In the window of a restaurant hangs the statement: “Where to go when the jellyfish craving hits.” Outside this restaurant a splattering of bubble tea freezes on the sidewalk, the tapioca balls scattered in a crime-scene fashion that begs the intervention of a private investigator.
We are interlocutors in a street drama of mutual misunderstanding; struggling communicators in quick firing inconclusive thoughts about inexplicable storefront curios.
We’re drawn to a Chinese pharmacy. Herbs, roots, ginger, and nuts sit in large bins outside and down the middle of the store. There is a definite emphasis on the largesse of stock in all these shops, as if at the heart of the Chinese patron’s mindset is a demand for Costco-like proportions in a mom-and-pop setting. Sex pills line the shelves at the back wall, all the way to the fifteen-foot ceiling. “American visagra” shows some very explicit and entertaining pictures on the package; “breasts” and “members” would be the most innocuous way to explain the basics of each and every package of Chinese-made sex drive-boosting medicines. On a shelf, apart from the mojo section, are little packages of the enigmatic “Dr. Yale’s Phostose Brain Tonic.”

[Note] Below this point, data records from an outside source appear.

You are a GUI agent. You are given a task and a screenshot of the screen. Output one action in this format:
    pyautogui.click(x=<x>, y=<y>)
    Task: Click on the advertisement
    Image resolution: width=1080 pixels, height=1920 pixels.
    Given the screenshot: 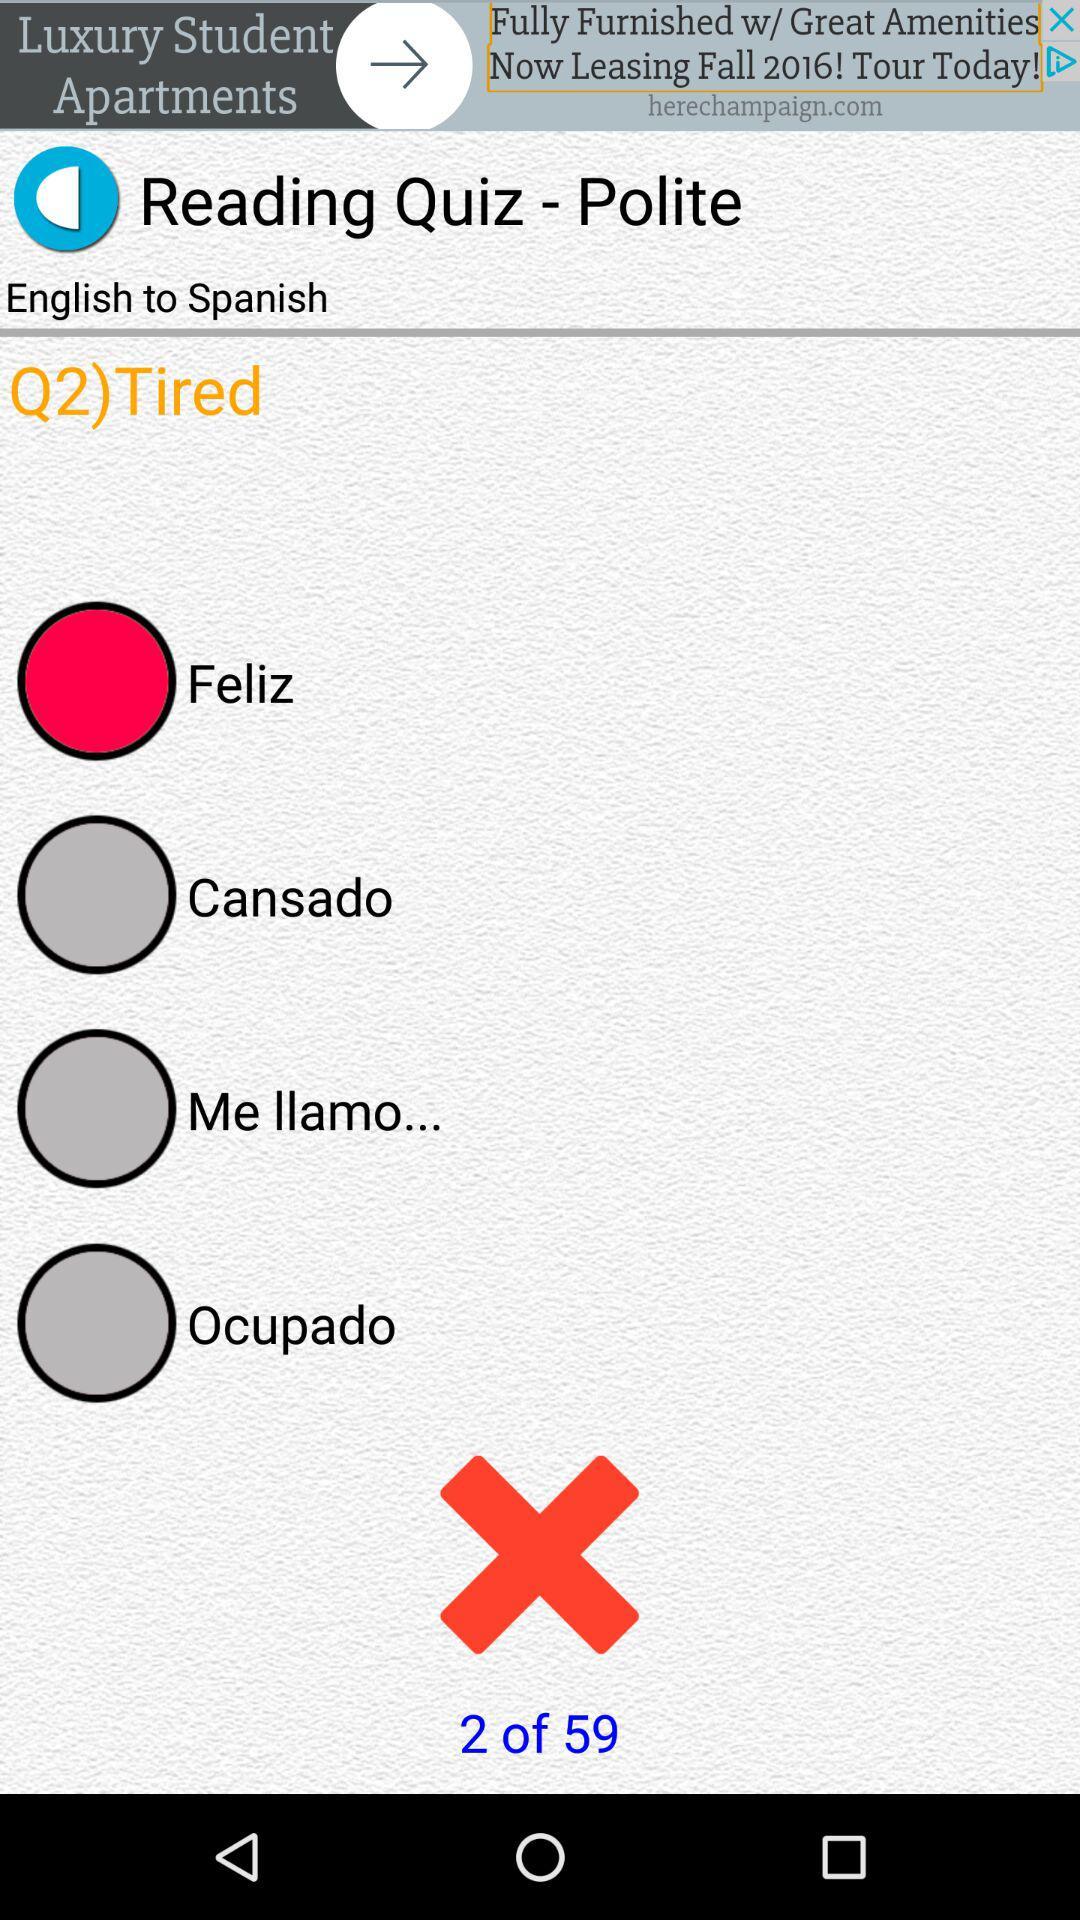 What is the action you would take?
    pyautogui.click(x=540, y=65)
    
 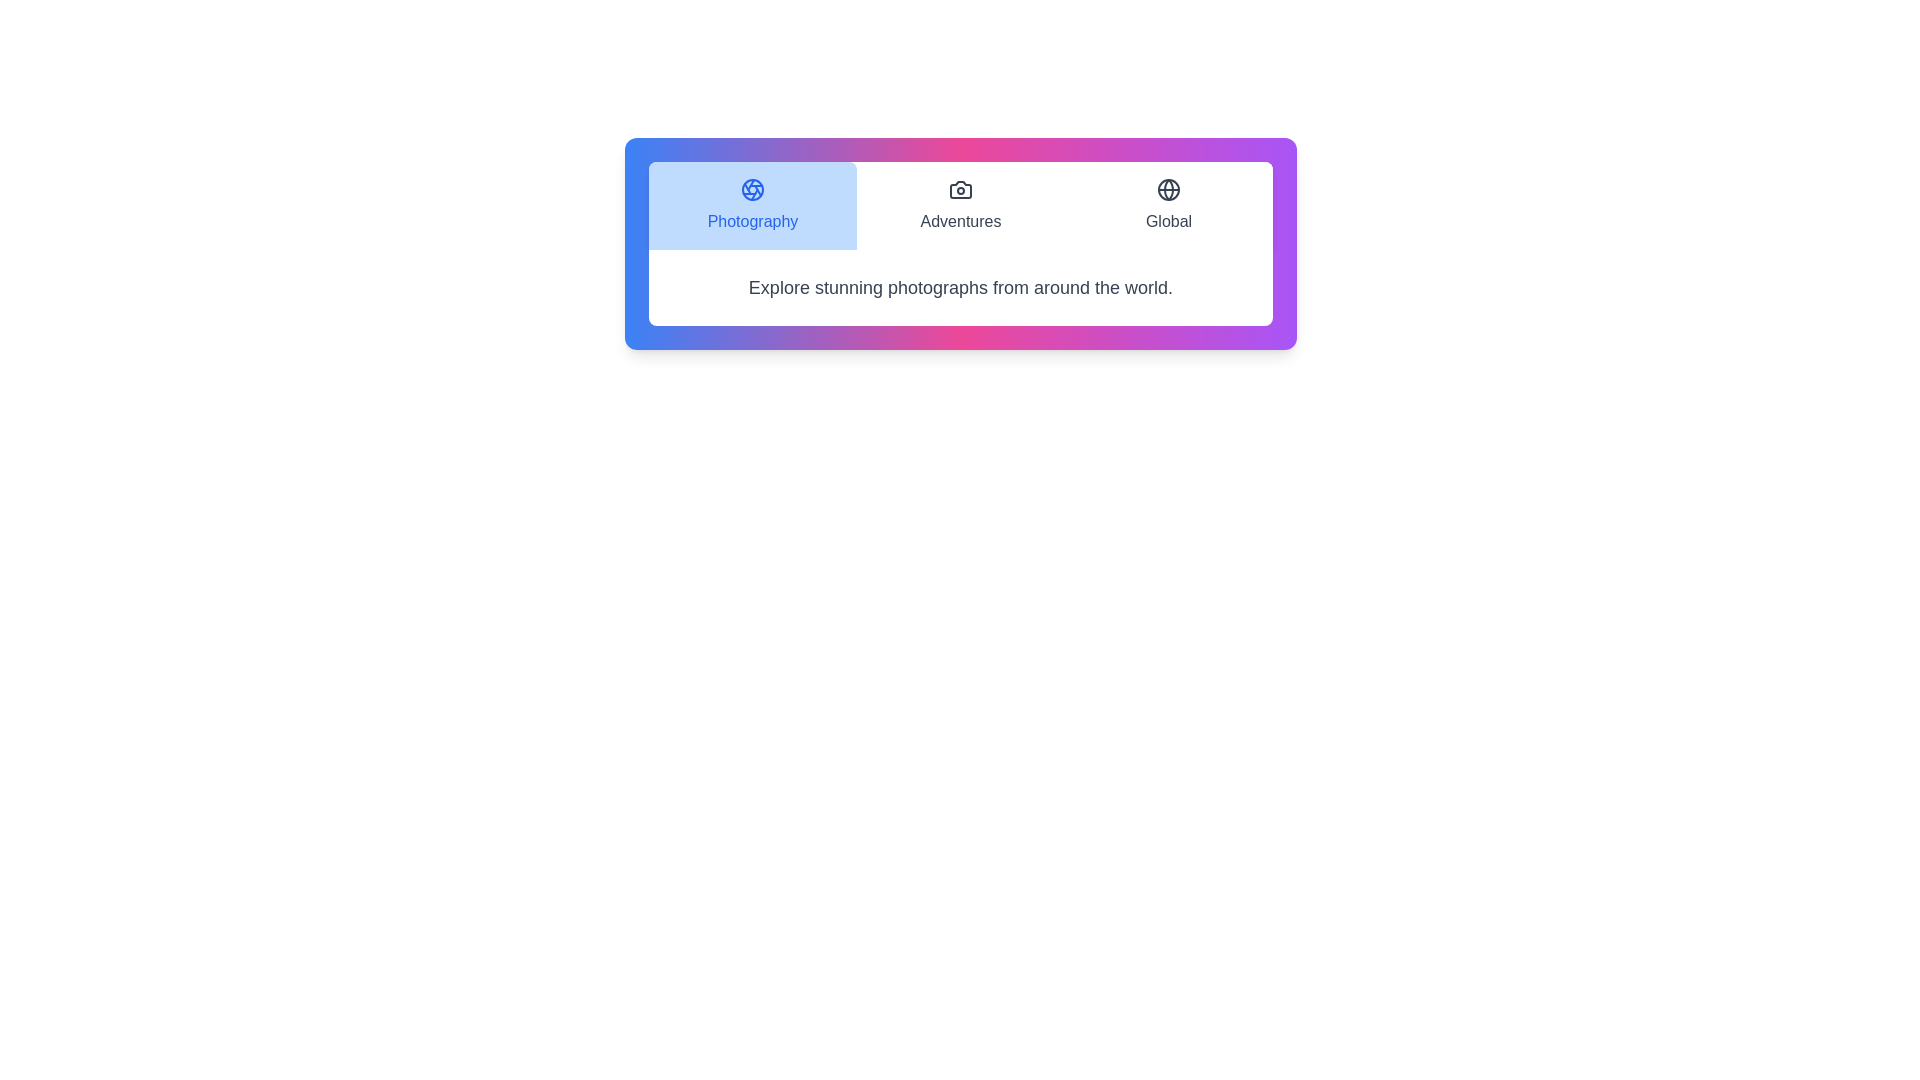 I want to click on the interactive button labeled 'Adventures' with a camera icon, so click(x=960, y=205).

We join the hordes that migrate along Main Street. On the wall of an arch, beneath the Long Island Railroad, a stained relic: a painting of the world’s fair, mimicking the grandeur at Flushing Meadows Park at the fair’s opening, yet as faded and ignored as the park’s skeleton itself.
Kissena Street drives a wedge into the foot traffic along Main. Two men yell in Mandarin, and hand out flyers. We feel like the only people who don’t understand them. As the eighths-of-a-mile build up, it becomes clear how Flushing may be Chinatown a thousand times over in energy, but surely in its massive, monster-of-an-area size and, above all, those hundreds of signs, hanging out into the street, each an attempt to outdo one before it, to better gain the attention of passersby, until the signs reach nearly as far above the sidewalks as the boulevards, and over the passing cars and trucks.
Even blocks of houses have gone commercial, their front yards paved to hold two parked cars, and no shortage here of great rectangular plaques advertising:
PASSPORT PHOTOS; MONEYGRAM; LUCKY JOY; DUCK; PIG; SQUID; OCTOPUS; FISH MARKET; DOCTORS IMMEDICARE; DENTIST; THRIFT SHOP:
The signs; the shop signs; Main Street an artery clogged with signs; is this New York?
Left on Sanford, pass the grand, Greek-revival-fronted, old Free Synagogue of Flushing. At another left we see the red lights of a fire truck, see the ladder pointed in the air, see a fire truck blocking the street, see crowds gathered around it all. We walk closer. The ladder rests against the roof of a fire house. Firemen escort Santa down a ladder from the roof, Santa waving and smiling to the cheers and laughs of children. The firemen allow kids to sit in the truck’s driver seat, each kid proud with an over-sized fire hat on; parents jump up with the flash of a camera, immortalizing the moment the FDNY saved Santa from a fire house roof.
All the signs have somehow worked. We’re hungry, and go into “Bitgout Tofu & B.B.Q. Restaurant” on Roosevelt Avenue. It’s actually a Korean place. But a wallpaper covers the interior, with characters in Mandarin and Korean. Tea is served up. The restaurant is largely empty except for an entire family, enjoying a meal together.
Outside the orange winter evening light falls heavier and heavier. The signs buzz on slowly at first, but as the light sinks away, a new one fills the neighborhood: the reds and purples and cyans and yellows and greens and pinks of uncountable fluorescent signs lend their collective glow for the night. And the crowds keep on moving because Flushing never gets dark.